▶ _LISTED RECORDS_
==========

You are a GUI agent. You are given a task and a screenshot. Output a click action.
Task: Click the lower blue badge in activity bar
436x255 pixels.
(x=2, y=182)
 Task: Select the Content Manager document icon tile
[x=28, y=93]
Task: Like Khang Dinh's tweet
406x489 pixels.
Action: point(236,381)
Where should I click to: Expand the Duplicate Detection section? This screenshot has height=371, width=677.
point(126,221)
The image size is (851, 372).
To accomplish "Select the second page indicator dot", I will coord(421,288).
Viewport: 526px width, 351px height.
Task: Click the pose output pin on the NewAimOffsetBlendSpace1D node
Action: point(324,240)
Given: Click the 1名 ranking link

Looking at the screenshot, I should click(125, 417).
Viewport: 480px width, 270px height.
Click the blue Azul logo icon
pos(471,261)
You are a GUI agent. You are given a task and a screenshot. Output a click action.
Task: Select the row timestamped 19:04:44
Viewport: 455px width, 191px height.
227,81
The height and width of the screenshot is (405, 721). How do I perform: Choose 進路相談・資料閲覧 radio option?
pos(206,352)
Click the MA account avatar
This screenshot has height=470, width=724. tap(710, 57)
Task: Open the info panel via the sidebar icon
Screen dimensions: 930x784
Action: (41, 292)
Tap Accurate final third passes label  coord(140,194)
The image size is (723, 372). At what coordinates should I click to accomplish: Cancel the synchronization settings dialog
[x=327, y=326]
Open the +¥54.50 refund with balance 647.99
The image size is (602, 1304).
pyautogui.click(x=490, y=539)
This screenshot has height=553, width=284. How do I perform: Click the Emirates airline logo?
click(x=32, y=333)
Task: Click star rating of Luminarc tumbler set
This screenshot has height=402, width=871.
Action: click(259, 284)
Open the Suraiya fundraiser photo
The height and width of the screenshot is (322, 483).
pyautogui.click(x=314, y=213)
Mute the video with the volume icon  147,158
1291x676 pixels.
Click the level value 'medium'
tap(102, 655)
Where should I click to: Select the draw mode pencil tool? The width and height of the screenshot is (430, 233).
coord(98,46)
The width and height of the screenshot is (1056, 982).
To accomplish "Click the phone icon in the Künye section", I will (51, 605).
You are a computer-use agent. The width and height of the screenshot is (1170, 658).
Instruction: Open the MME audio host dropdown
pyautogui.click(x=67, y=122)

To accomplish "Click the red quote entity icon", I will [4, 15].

==========

▶ _ASSIGNED TASK_
Your answer should be exactly the lines of the data above, from the first through the line containing "Tap Accurate final".

▶ _ANSWER FOR THE TASK_
You are a GUI agent. You are given a task and a screenshot. Output a click action.
Task: Click the lower blue badge in activity bar
436x255 pixels.
(x=2, y=182)
 Task: Select the Content Manager document icon tile
[x=28, y=93]
Task: Like Khang Dinh's tweet
406x489 pixels.
Action: point(236,381)
Where should I click to: Expand the Duplicate Detection section? This screenshot has height=371, width=677.
point(126,221)
The image size is (851, 372).
To accomplish "Select the second page indicator dot", I will coord(421,288).
Viewport: 526px width, 351px height.
Task: Click the pose output pin on the NewAimOffsetBlendSpace1D node
Action: point(324,240)
Given: Click the 1名 ranking link

Looking at the screenshot, I should click(125, 417).
Viewport: 480px width, 270px height.
Click the blue Azul logo icon
pos(471,261)
You are a GUI agent. You are given a task and a screenshot. Output a click action.
Task: Select the row timestamped 19:04:44
Viewport: 455px width, 191px height.
227,81
The height and width of the screenshot is (405, 721). How do I perform: Choose 進路相談・資料閲覧 radio option?
pos(206,352)
Click the MA account avatar
This screenshot has height=470, width=724. tap(710, 57)
Task: Open the info panel via the sidebar icon
Screen dimensions: 930x784
Action: (41, 292)
Tap Accurate final third passes label  coord(140,194)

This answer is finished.